ACTION: web_search({'query': 'ReAct paper'})
OBSERVATION: ReAct: Synergizing Reasoning and Acting in Language Models.
Yao et al., arXiv:2210.03629, published at ICLR 2023.
Interleaves chain-of-thought reasoning with action steps.
[iteration 2]
stop_reason : tool_use
input_tokens : 743 (total: 1355)
THOUGHT/TEXT:
I found the ReAct paper. Now I'll count the words in that result.
ACTION: count_words({'text': 'ReAct: Synergizing Reasoning ...'})
OBSERVATION: Word count: 30
[iteration 3]
stop_reason : end_turn
input_tokens : 821 (total: 2176)
THOUGHT/TEXT:
I have all the information needed to answer.
============================================================
FINAL ANSWER:
The ReAct paper (Yao et al., arXiv:2210.03629, ICLR 2023) describes a pattern
that interleaves chain-of-thought reasoning with action steps.
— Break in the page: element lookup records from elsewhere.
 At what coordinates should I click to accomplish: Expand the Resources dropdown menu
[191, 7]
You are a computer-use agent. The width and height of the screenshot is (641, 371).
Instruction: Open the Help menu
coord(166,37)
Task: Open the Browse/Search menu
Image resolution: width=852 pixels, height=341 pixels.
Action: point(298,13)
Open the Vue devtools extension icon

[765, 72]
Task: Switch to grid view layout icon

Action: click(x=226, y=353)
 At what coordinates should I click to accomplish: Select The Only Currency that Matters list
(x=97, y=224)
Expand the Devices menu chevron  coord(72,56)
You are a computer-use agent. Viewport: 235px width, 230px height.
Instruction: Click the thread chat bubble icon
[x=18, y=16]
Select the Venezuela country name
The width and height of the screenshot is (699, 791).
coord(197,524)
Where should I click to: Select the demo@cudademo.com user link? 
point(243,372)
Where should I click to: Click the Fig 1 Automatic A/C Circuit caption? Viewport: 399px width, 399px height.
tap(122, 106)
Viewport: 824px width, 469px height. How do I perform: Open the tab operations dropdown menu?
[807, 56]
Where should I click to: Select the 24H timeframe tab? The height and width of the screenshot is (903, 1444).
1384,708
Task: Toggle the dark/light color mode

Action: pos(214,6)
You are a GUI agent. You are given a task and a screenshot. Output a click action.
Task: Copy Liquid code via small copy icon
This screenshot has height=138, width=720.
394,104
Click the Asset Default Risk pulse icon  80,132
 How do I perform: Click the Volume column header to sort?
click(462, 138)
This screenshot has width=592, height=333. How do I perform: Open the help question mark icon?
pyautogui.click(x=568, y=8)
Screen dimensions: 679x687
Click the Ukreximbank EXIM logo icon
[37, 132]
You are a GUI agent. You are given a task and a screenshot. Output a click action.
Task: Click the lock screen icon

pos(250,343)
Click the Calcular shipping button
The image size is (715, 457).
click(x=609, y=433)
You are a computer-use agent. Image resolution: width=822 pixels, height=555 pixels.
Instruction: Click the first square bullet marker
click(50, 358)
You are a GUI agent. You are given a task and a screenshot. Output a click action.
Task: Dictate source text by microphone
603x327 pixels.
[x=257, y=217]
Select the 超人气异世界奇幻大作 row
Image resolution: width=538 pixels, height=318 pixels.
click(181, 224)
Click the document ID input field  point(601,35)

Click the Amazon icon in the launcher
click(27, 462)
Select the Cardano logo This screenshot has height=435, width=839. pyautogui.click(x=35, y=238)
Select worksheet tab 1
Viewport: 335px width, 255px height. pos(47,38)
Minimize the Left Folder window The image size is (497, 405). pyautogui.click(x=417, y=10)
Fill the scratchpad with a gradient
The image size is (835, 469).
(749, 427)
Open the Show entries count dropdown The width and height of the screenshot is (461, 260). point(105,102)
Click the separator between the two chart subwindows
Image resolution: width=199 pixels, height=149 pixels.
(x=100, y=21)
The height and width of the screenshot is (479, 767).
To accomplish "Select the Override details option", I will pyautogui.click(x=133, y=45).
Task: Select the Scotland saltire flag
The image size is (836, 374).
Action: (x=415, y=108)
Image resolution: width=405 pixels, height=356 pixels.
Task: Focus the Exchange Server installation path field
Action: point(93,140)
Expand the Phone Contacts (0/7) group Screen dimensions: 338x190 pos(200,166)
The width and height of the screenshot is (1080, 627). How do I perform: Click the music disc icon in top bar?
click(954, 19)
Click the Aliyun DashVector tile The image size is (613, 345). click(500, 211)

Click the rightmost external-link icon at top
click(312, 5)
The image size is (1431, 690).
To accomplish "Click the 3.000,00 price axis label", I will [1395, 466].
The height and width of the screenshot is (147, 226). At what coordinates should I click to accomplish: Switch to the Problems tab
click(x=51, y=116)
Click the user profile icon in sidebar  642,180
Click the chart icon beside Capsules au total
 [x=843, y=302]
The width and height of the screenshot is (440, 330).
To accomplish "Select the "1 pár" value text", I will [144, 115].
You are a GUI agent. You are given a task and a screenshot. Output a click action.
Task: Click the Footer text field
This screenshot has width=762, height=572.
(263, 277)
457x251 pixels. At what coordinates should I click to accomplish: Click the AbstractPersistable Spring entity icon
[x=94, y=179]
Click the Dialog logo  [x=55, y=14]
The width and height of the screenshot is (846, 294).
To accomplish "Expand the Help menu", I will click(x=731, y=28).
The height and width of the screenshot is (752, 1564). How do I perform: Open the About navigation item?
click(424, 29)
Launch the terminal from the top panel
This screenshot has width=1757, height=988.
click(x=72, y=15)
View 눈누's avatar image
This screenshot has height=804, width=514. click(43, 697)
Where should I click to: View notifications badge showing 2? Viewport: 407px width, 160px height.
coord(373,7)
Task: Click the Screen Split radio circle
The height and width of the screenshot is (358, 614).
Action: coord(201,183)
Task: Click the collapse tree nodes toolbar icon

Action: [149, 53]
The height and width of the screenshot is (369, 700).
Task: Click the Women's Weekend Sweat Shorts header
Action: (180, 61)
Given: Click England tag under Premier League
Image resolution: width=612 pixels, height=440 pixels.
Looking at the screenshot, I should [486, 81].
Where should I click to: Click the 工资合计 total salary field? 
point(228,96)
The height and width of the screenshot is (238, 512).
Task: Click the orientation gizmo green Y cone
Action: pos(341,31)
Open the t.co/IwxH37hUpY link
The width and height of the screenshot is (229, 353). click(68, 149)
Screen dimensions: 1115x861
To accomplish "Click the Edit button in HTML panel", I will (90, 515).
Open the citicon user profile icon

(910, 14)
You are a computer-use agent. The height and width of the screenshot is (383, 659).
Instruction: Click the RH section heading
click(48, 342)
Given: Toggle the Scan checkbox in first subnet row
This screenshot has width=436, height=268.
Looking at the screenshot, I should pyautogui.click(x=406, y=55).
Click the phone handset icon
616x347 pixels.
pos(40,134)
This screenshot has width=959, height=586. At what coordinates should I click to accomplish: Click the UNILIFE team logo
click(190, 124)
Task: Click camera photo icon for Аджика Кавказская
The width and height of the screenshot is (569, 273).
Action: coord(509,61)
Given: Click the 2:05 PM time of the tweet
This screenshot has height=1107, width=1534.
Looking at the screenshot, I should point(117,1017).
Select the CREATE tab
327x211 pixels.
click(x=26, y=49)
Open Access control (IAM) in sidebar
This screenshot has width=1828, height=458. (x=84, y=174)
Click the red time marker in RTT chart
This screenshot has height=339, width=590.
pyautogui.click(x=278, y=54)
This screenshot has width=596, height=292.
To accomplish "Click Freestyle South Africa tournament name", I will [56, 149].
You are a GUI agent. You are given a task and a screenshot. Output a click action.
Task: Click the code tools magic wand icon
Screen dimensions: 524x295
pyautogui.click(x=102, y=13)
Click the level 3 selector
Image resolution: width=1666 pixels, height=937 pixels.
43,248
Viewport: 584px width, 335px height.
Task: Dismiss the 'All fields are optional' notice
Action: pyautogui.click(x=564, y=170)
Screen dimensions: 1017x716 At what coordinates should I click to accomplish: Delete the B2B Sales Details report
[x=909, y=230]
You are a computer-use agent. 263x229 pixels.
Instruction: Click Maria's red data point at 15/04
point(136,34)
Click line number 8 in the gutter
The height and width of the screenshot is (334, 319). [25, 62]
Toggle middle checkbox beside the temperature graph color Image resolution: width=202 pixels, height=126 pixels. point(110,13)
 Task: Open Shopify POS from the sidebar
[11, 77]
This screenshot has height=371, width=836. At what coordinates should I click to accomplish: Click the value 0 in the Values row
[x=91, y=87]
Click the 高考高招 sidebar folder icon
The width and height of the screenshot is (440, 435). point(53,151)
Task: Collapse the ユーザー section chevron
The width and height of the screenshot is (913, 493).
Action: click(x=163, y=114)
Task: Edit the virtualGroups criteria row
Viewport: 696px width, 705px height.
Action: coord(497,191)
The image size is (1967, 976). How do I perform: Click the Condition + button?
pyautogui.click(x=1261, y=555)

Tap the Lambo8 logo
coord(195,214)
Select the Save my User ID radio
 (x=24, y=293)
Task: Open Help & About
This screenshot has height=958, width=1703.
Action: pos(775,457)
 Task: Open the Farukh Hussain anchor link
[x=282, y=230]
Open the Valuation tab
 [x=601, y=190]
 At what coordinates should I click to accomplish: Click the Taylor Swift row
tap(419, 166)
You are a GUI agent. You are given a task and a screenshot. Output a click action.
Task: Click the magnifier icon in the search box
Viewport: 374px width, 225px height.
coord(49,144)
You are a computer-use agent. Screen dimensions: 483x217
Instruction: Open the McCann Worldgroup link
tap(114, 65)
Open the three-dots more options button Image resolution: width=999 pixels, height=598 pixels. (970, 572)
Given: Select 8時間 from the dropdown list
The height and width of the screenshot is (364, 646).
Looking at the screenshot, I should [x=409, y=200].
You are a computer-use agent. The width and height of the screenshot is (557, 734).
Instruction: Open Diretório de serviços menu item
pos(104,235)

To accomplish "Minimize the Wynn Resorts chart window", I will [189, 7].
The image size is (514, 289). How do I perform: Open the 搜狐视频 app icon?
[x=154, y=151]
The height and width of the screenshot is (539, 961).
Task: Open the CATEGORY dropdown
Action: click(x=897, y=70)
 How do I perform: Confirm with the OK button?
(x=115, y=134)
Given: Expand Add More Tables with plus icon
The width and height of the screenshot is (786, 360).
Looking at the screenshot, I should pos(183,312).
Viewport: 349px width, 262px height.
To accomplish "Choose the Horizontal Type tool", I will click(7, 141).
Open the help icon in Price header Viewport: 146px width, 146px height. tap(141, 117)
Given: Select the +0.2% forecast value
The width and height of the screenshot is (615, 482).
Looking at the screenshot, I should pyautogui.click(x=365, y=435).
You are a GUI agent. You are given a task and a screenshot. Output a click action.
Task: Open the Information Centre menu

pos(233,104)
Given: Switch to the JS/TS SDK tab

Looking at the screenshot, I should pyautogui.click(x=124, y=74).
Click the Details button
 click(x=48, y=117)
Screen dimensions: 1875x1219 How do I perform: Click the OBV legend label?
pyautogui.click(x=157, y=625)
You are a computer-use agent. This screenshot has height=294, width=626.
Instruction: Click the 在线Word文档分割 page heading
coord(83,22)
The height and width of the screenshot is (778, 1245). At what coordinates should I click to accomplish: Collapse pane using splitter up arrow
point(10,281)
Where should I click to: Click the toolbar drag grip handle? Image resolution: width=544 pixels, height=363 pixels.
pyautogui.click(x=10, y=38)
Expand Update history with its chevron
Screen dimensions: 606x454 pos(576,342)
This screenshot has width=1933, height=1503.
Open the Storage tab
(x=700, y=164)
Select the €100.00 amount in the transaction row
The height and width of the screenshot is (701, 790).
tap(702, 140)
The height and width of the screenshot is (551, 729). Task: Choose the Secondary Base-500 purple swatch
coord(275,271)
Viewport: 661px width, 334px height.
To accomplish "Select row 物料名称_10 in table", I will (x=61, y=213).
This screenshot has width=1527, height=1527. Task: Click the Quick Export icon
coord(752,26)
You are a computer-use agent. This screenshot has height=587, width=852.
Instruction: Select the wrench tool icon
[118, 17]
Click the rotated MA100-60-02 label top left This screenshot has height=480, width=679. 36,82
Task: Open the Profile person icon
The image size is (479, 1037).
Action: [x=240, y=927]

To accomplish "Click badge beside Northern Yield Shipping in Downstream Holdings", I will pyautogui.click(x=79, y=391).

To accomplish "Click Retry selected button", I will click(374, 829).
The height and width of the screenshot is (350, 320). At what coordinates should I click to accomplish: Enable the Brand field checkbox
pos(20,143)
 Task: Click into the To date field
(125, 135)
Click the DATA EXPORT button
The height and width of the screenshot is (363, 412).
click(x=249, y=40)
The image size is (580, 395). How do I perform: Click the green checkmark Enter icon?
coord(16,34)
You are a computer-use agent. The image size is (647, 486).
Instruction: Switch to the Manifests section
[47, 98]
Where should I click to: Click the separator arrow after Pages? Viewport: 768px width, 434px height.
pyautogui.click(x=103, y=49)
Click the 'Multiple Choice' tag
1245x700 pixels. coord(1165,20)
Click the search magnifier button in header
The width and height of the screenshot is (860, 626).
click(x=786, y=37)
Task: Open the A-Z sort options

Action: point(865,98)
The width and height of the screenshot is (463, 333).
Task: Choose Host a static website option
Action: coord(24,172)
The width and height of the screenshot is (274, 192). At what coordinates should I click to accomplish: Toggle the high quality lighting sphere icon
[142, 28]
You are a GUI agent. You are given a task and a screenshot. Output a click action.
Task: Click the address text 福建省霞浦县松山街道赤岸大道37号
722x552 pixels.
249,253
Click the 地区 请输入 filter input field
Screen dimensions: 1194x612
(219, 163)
The search result
summary contains 30 words.
============================================================
Total input tokens used: 2176
Add a get_current_date tool that returns today's date. Then run the agent with a query the search DB doesn't have — observe how it handles the "No results found" observation and either retries with a different query or gracefully reports the failure. This is how you discover your agent's error recovery behavior before production.
{
"name": "get_current_date",
"description": "Returns today's date in ISO 8601 format (YYYY-MM-DD).",
"input_schema": {"type": "object", "properties": {}}
}
from datetime import date if name == "get_current_date": return str(date.today())
run_react_agent("What is today's date, and search for 'quantum computing'.")
Watch how the agent handles the "No results found" response — does it give up, retry with a different query, or tell the user it couldn't find anything? This reveals whether your system prompt provides adequate guidance for failure recovery.